[Saved entries]
-- -- --
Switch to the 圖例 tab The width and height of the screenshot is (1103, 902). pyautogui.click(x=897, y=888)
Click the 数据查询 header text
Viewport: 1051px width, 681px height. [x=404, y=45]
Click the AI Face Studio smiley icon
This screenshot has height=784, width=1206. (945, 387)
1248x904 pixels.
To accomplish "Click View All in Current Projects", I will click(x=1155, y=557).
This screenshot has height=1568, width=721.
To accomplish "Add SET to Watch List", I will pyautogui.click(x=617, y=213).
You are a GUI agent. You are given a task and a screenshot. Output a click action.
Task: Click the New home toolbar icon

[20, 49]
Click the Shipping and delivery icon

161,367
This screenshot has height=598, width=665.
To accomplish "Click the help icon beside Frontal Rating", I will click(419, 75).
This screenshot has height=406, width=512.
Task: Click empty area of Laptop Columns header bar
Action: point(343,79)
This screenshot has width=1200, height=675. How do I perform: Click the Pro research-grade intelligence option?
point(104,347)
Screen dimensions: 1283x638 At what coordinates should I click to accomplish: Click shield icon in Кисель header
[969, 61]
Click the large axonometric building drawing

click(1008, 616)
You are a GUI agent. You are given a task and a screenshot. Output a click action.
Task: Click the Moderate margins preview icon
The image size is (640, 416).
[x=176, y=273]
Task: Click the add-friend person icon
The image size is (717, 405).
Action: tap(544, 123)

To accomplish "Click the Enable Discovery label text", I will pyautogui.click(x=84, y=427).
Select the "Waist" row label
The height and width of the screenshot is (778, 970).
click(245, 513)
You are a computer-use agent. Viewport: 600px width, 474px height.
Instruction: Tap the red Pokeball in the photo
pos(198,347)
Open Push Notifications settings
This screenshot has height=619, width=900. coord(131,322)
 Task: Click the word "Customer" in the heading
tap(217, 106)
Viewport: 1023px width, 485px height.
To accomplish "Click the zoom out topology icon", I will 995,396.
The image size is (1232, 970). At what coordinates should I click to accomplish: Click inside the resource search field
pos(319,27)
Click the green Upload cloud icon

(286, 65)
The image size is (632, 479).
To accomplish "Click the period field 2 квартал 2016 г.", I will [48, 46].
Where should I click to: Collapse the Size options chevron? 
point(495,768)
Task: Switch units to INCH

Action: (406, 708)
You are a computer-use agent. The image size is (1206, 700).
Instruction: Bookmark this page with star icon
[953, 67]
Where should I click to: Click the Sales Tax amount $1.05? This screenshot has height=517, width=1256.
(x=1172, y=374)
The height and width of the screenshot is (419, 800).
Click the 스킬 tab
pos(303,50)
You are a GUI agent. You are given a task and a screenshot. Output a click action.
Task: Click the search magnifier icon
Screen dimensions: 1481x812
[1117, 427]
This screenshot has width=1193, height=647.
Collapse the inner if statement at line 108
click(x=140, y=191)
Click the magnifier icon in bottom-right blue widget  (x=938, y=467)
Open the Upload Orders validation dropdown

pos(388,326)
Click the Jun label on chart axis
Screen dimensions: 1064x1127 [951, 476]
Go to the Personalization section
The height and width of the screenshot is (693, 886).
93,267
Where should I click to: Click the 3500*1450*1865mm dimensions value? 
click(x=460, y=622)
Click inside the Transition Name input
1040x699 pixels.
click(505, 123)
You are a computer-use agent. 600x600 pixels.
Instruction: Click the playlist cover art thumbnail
-- -- --
Return all of the entries word for word.

Switch to the 圖例 tab The width and height of the screenshot is (1103, 902). pyautogui.click(x=897, y=888)
Click the 数据查询 header text
Viewport: 1051px width, 681px height. [x=404, y=45]
Click the AI Face Studio smiley icon
This screenshot has height=784, width=1206. (945, 387)
1248x904 pixels.
To accomplish "Click View All in Current Projects", I will click(x=1155, y=557).
This screenshot has height=1568, width=721.
To accomplish "Add SET to Watch List", I will pyautogui.click(x=617, y=213).
You are a GUI agent. You are given a task and a screenshot. Output a click action.
Task: Click the New home toolbar icon

[20, 49]
Click the Shipping and delivery icon

161,367
This screenshot has height=598, width=665.
To accomplish "Click the help icon beside Frontal Rating", I will click(419, 75).
This screenshot has height=406, width=512.
Task: Click empty area of Laptop Columns header bar
Action: point(343,79)
This screenshot has width=1200, height=675. How do I perform: Click the Pro research-grade intelligence option?
point(104,347)
Screen dimensions: 1283x638 At what coordinates should I click to accomplish: Click shield icon in Кисель header
[969, 61]
Click the large axonometric building drawing

click(1008, 616)
You are a GUI agent. You are given a task and a screenshot. Output a click action.
Task: Click the Moderate margins preview icon
The image size is (640, 416).
[x=176, y=273]
Task: Click the add-friend person icon
The image size is (717, 405).
Action: tap(544, 123)

To accomplish "Click the Enable Discovery label text", I will pyautogui.click(x=84, y=427).
Select the "Waist" row label
The height and width of the screenshot is (778, 970).
click(245, 513)
You are a computer-use agent. Viewport: 600px width, 474px height.
Instruction: Tap the red Pokeball in the photo
pos(198,347)
Open Push Notifications settings
This screenshot has height=619, width=900. coord(131,322)
 Task: Click the word "Customer" in the heading
tap(217, 106)
Viewport: 1023px width, 485px height.
To accomplish "Click the zoom out topology icon", I will 995,396.
The image size is (1232, 970). At what coordinates should I click to accomplish: Click inside the resource search field
pos(319,27)
Click the green Upload cloud icon

(286, 65)
The image size is (632, 479).
To accomplish "Click the period field 2 квартал 2016 г.", I will [48, 46].
Where should I click to: Collapse the Size options chevron? 
point(495,768)
Task: Switch units to INCH

Action: (406, 708)
You are a computer-use agent. The image size is (1206, 700).
Instruction: Bookmark this page with star icon
[953, 67]
Where should I click to: Click the Sales Tax amount $1.05? This screenshot has height=517, width=1256.
(x=1172, y=374)
The height and width of the screenshot is (419, 800).
Click the 스킬 tab
pos(303,50)
You are a GUI agent. You are given a task and a screenshot. Output a click action.
Task: Click the search magnifier icon
Screen dimensions: 1481x812
[1117, 427]
This screenshot has width=1193, height=647.
Collapse the inner if statement at line 108
click(x=140, y=191)
Click the magnifier icon in bottom-right blue widget  (x=938, y=467)
Open the Upload Orders validation dropdown

pos(388,326)
Click the Jun label on chart axis
Screen dimensions: 1064x1127 [951, 476]
Go to the Personalization section
The height and width of the screenshot is (693, 886).
93,267
Where should I click to: Click the 3500*1450*1865mm dimensions value? 
click(x=460, y=622)
Click inside the Transition Name input
1040x699 pixels.
click(505, 123)
You are a computer-use agent. 600x600 pixels.
Instruction: Click the playlist cover art thumbnail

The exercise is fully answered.